If all you do is take without contributing you’re literally worthless to the platform any every other system you join. Your life will be a series of jumping to the next free platform that eventually crumbles to nothing.
Don’t want ads? Pay for premium. Want no ads and no payment? Why should anyone worry about your views? Your existence and use of a product then is a liability and not an asset
We’ve been spoiled hard by free money in the tech space. It’s going to bite and there won’t be a place to run eventually except community spaces like this that will never quite be sustainable long term.
They are definitely in a crackdown phase. Some revanced versions stopped working just yesterday, the yt-dlp stuff, the ad block block…
The best hope would be to get off of YouTube but that’s not happening any time soon given how expensive bandwidth is.
I updated mine last week cuz it was stopping videos a minute in. Seems to work for now.
Any kind of federated alternative would have to use P2P in some way, and I’m not sure how well that would work. Peertube appears to be exactly that, but testing a video just now showed that it was all from servers and none from peers, so how well it would work with thousands or millions of people watching at once, I can’t say.
If I watch something, I’m happy for my outgoing bandwidth to be the cost for that. Most of us have plenty of that to spare, even if my patience for adverts is zero.
How would content creators be paid? Not my problem, but being paid by advertising has not lead to an improvement in content for the most part. Shovelling out videos with zero actual real content is not something I want to encourage.
I guess that’s it then. If I’m forced to see ads and be tracked I’ll just block the domain on my network like I did reddit and invest that time in other things.
You can always grab a browser extension. Apple has Vinegar, not sure what others run. Just plucks the video feed direct pretty much like Piped. So no ads.
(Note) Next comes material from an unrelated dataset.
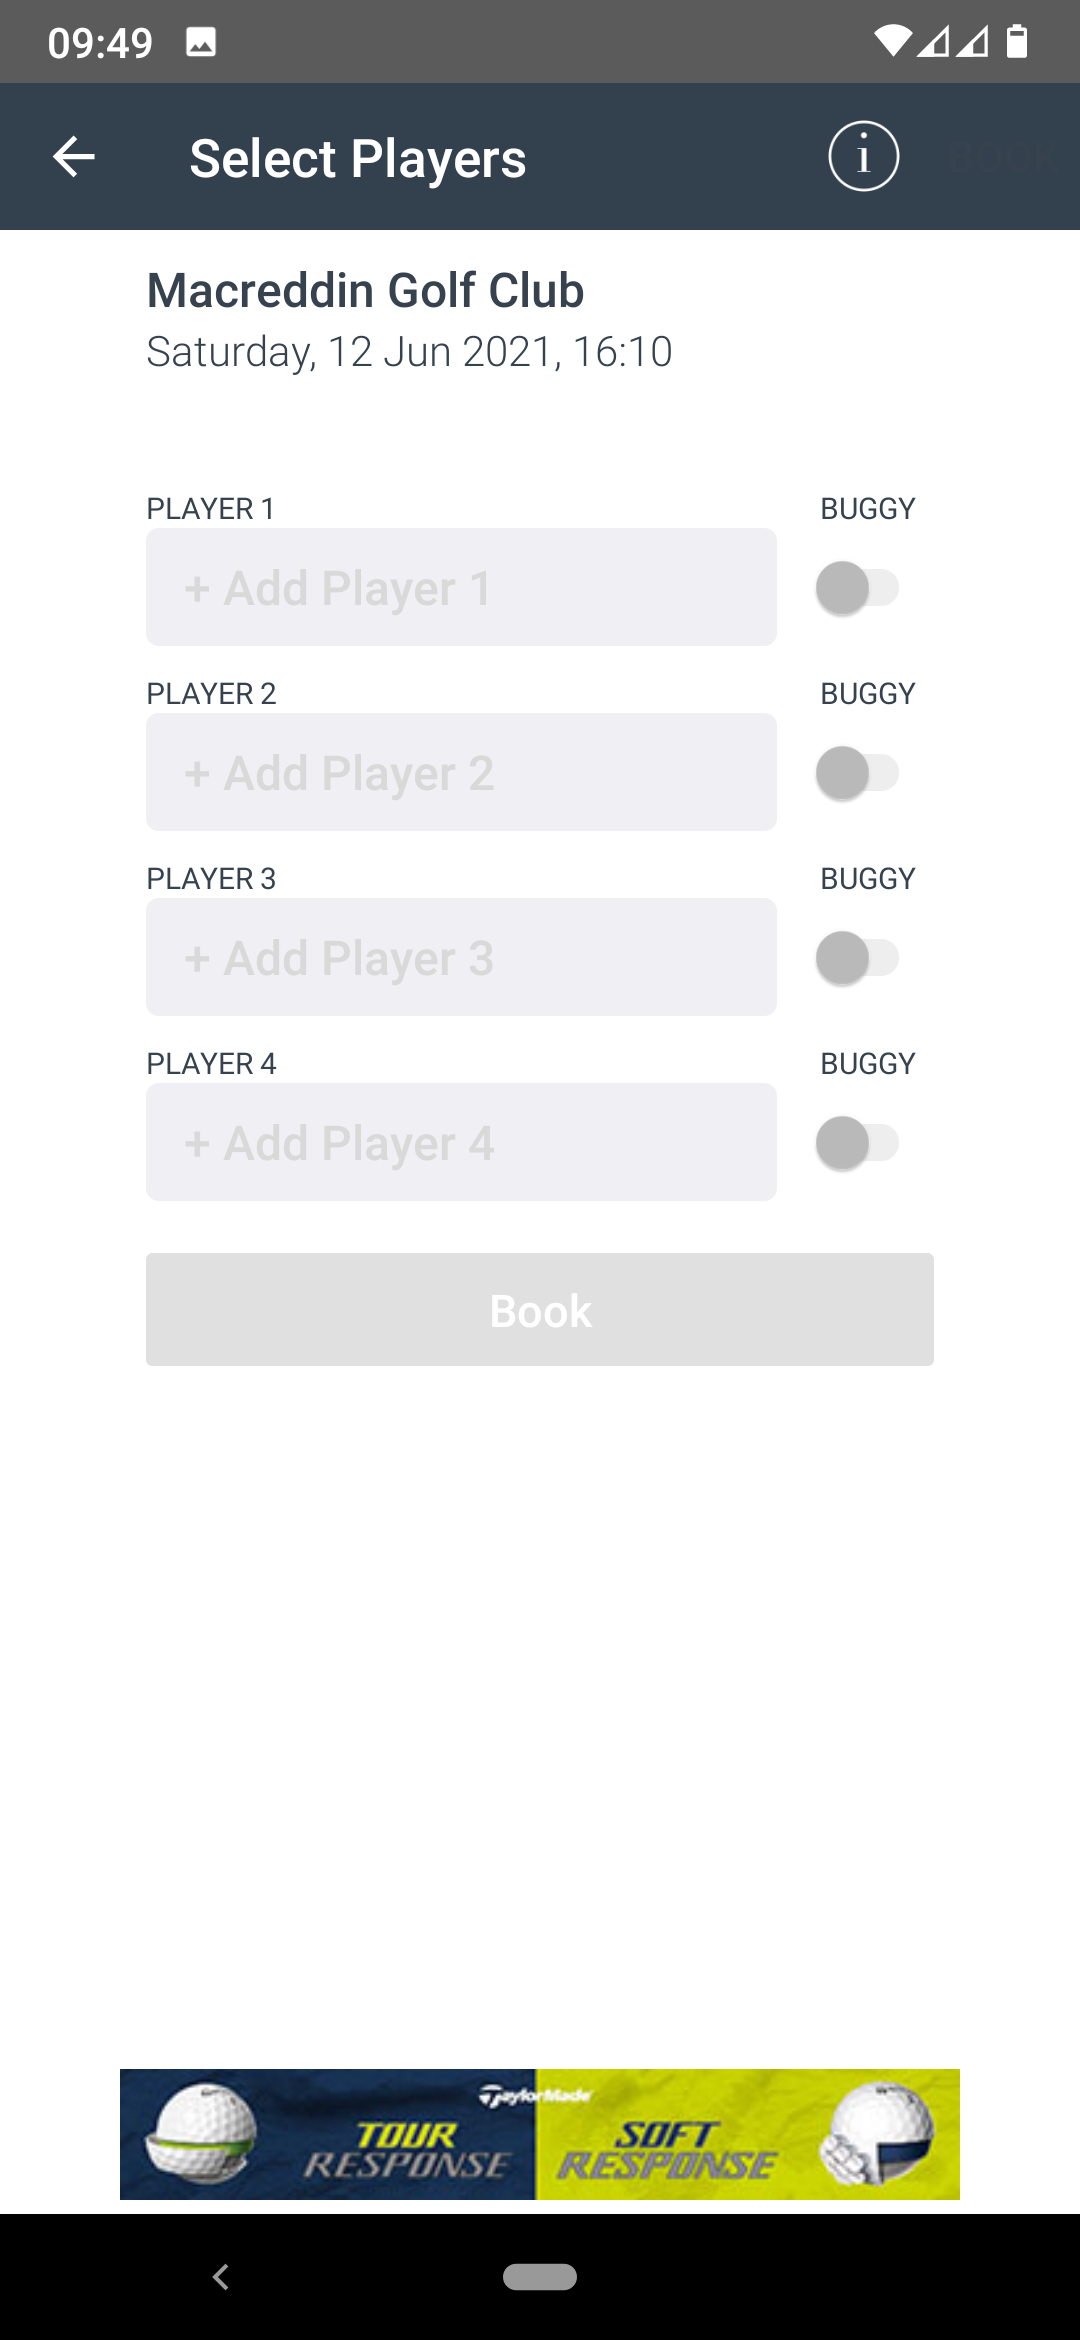Tap the large Book button
Image resolution: width=1080 pixels, height=2340 pixels.
[540, 1310]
Still stuck on YT unfortunately
Would it be possible for many, many people to use yt downloaders to fetch certain categories of yt videos (Linux tutorials for example) and serve them in a decentralized media network like the fediverse? Basically a distributed, downloaded “migration” of yt content, with no central source or authority that the pipe apps can retrieve from instead of YouTube. Yet again, I’ve basically just reinvented bittorrent but for YouTube content, so maybe it’s not that practical…
That totally sounds possible to me! The other person responding seems to not have very good reading comprehension. Yeah, the only thing stopping this would be drm but apparently most yt videos don’t have drm, since if they did, those downloader apps couldn’t work.
It’s not a half bad idea honestly.
No. They all have to connect via an API that ultimately Google controls and monitors. Unfortunately decentralized or not, they all tap into the same well.
But in any case, the extensions can’t be spotted by YT, so that’s why they have the best chance of co existing (or not easily).